Contagious cancer is just a fluke in the natural world, and occurs in a limited number of animal species. But the latest discovery in oysters raises the possibility that there are more similar forms of cancer that pose a potential threat to humans.

As far as scientists know, cancer can only be transmitted to humans in extremely rare cases.

By collecting around 7,000 cockles at 36 sites from 11 countries including Spain, Portugal, the UK, Ireland and Morocco, the team was able to find two different types of transmissible bivalve tumors.

Some cancer cells contain more or fewer chromosomes than others, the result of generations of cell division and other abnormal changes in the genetics of cancer cells.

The team discovered that the genomes of transmissible bivalve tumors are highly unstable. The number and size of chromosomes varied significantly between different tumors and between cells from the same tumor.

They found that some cells contain at least 11 chromosomes, others contain up to 354 chromosomes, while the number of chromosomes in normal cockle cells is 38.

“We have shown that there are two independent types of transmissible cancer, and we believe there are many different types,” said Dr. Alicia Brozos, co-first author, in a statement. “Getting a broader view of the different types of transmissible cancers could give us more insight into the circumstances.” Necessary for tumor development and long-term survival.

The team found that these cockle tumors are highly genetically unstable and contain varying numbers of chromosomes, which is unusual for cancers.

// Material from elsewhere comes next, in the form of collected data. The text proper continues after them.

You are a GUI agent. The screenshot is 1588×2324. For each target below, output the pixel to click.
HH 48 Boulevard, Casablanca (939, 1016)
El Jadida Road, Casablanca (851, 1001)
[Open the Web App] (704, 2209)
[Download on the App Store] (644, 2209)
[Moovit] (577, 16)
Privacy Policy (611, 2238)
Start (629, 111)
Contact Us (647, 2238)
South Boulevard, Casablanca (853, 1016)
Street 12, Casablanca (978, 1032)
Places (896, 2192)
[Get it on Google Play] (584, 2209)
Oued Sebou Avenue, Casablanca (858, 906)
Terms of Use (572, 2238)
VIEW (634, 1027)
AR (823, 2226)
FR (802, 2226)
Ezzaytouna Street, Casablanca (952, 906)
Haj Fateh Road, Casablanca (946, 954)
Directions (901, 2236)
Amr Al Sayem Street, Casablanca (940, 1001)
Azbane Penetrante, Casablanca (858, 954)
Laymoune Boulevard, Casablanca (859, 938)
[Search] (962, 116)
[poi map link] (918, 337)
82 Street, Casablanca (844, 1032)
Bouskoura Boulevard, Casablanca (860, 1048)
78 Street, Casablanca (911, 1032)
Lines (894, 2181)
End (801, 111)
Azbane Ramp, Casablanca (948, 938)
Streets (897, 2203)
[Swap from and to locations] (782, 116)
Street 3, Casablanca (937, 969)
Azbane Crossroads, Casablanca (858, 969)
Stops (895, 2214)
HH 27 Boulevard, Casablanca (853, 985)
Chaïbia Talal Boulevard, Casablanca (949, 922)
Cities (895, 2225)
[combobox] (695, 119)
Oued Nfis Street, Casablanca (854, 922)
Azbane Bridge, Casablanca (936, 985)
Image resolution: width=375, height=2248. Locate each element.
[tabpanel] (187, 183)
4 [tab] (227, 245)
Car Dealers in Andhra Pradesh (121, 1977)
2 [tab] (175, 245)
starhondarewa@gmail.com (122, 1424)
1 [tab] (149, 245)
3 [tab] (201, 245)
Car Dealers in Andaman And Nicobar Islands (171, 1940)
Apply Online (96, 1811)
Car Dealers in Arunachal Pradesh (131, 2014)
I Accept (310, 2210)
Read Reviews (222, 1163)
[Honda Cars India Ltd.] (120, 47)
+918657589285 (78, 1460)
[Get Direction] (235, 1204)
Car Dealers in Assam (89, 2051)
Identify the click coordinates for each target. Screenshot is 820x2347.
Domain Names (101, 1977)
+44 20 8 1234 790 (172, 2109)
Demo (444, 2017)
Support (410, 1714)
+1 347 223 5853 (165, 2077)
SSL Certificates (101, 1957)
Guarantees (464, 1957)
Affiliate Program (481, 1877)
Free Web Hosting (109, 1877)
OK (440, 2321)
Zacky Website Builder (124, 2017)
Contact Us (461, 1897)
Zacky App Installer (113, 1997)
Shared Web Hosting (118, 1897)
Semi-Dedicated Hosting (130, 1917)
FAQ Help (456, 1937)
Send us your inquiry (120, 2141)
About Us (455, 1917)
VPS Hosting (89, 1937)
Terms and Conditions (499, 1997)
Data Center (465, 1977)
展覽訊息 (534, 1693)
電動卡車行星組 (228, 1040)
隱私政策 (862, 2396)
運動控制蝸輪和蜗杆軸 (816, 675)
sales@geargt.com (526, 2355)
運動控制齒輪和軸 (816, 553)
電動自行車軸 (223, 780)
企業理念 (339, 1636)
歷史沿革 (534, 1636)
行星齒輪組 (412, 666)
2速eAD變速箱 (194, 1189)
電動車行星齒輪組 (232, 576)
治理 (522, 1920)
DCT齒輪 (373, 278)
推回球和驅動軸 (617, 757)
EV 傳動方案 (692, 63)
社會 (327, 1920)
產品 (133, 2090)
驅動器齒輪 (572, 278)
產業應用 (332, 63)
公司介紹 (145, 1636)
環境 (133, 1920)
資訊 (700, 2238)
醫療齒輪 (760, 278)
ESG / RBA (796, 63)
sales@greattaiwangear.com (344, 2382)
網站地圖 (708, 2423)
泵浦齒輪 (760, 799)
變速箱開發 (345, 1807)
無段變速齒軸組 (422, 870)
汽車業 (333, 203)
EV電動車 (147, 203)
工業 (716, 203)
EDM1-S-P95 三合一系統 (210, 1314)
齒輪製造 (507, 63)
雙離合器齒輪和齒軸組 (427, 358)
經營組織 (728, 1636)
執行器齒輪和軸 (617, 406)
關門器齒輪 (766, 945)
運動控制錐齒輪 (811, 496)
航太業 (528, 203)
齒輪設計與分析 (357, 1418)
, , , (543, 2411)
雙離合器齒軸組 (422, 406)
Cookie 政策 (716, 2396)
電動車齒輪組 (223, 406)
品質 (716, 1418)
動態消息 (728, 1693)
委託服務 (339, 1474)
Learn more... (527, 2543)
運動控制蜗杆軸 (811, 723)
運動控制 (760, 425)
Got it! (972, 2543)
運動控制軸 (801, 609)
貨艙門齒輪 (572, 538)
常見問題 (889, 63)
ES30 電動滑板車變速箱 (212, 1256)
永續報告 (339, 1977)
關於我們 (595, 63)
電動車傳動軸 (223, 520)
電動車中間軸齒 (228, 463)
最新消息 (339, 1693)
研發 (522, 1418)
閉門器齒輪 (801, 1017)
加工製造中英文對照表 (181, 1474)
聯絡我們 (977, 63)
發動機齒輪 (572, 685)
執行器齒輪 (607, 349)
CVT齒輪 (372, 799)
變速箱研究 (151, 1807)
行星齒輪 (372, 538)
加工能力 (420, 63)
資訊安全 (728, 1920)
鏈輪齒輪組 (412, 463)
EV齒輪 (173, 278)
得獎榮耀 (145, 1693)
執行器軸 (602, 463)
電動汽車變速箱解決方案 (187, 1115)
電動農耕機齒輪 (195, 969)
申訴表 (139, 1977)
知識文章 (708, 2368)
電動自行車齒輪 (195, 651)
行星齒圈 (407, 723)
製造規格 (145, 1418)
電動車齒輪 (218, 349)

Dr. Daniel Garcia Soto, co-author of the study, said: “Our study showed that the cells in these cockle tumors contain highly variable amounts of genetic material, which is very unusual compared to other types of cancer. These cancers have undergone severe chromosomal changes and genetic reorganization.” “Continuously, perhaps for hundreds or thousands of years, which challenges the theory that cancers require stable genomes for long-term survival.”

The results indicate that these cancers are unlike any other transmissible cancer in animals, as a stable genome is not necessary for the survival of these transmissible cancers.

Discovering how these cancer cells are able to tolerate this instability could help experts find new ways to approach cancer treatment in humans.

The team also identified a number of cockles that unexpectedly infected cells from both types of cancer at the same time.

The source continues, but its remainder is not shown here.